FOURTEENTH-AND FIFTEENTH-CENTURY CULTURE

In particular after 1400, life at the courts of the king and leading secular and religious officers, as in the large towns of the kingdom of Poland, came close to the level of that of other central European countries at the end of the Middle Ages. Court celebrations and entertainments, tournaments, feasts and ostentatious decoration contrasted, as they did everywhere, even in the major towns, with the squalor and the poverty found in many towns. The higher nobility lived in contact with the urban patriciate and eagerly adopted foreign customs imported into the country or encountered on journeys abroad. None the less, there were regional variations. Silesia and Little Poland were the leaders in cultural matters; then came Royal Prussia, Great Poland and Mazovia. In the south-east, the new developments spread unevenly. In Lithuania, which still belonged culturally to eastern Europe, the first wave of westernisation was to affect the princes, nobles and the Catholic elements of the population in particular.

From the mid-fourteenth century Poland developed a network of cathedral, parish and town schools. This was to affect both the numbers of those who pursued studies in order to enter the Church and others, often sons of the nobility and townspeople, who did so with the aim of working in local courts and chanceries. Such schools also prepared men for university study in Italy (especially Bologna), France and at Prague.

The University of Cracow, the second after Prague to be established in central Europe, had been founded by Casimir III in 1364 on the Bolognese model to concentrate on law as a subject necessary to the administration of Church and state. Renewed by a foundation charter of Wladyslaw II Jagiello in 1400, the university came under the influence of Paris and established a faculty of theology. Maintaining contact with other universities, it influenced neighbouring lands, especially Lithuania. In philosophy, it tended towards nominalism and taught ethics and politics, spread conciliar doctrine within the Polish Church and maintained religious orthodoxy. From among the theologians, Matthew of Cracow and Iacobus de Paradiso stand out, while the lawyer Stanislaw de Scarbimiria developed the doctrine of the just war (1411). The school of astronomy led by Adalbert of Brudzewo and others produced the university’s most famous alumnus, Nicholas Copernicus, who studied there between 1492 and 1496.
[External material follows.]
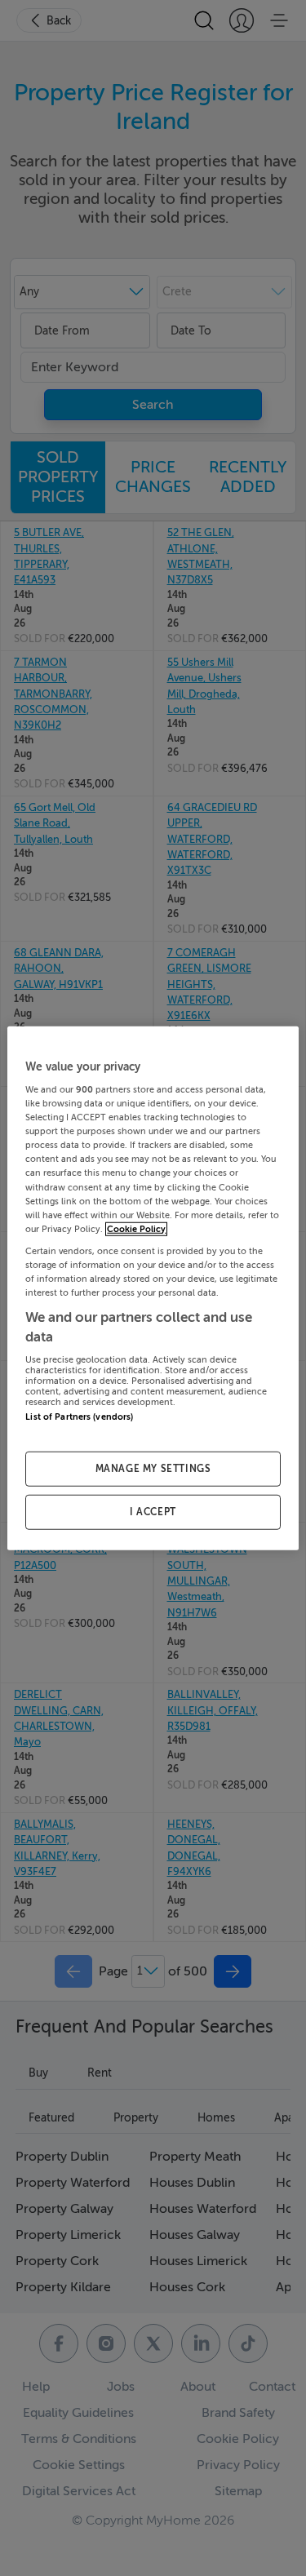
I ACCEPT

The study of literature and Italian humanism reached the university later in the century. Gregory of Sanok, archbishop of Lwow (d. 1471), patronised writers seeking new literary forms and secular subject matter. About 1470 a new circle grew up in Cracow around Filippo Buonaccorsi-Callimachus, and at the end of the century the ‘Sodalitas litteraria Vistulana’ was formed by Conrad Celtis. Latin remained the major form of literary expression in many areas. In history, Jan Dlugosz (Longinus), canon of Cracow, teacher of the royal children and a diplomat, composed his Annales seu cronicae inclyti regni Poloniae, an extensive account of Polish history from the beginning to 1480, written in the style of Livy. The Polish language was used for biblical translations, statutes of common law and both religious and secular poetry. The first presses appeared in Cracow in 1473/5; the first Polish-language book was printed in Wroclaw in 1475, and the first Cyrillic book was produced in Cracow in 1491.

The fine arts were represented by guilds of painters, sculptors and goldsmiths patronised by the royal and magnate courts, the Church and the towns. Gothic style common throughout central Europe had three provincial artistic centres: Silesia, Little Poland and Prussia which influenced one another, the kingdom and the grand duchy. The spread of western European art in the age of the Romanesque had reached the Vistula; in the Gothic period western influence spread as far as Vilnius and Lwow. From the other direction, Rus'ian art of the Novgorod and Volyn' schools reached Cracow and Lublin as a result of the personal ‘ecumenism’ of Wladyslaw III and Casimir IV.

The nations within the Jagiellonian state, open to cultural interchange, were held together by loyalty to the kingdom or the grand duchy. Such was the legacy bequeathed to the age which followed.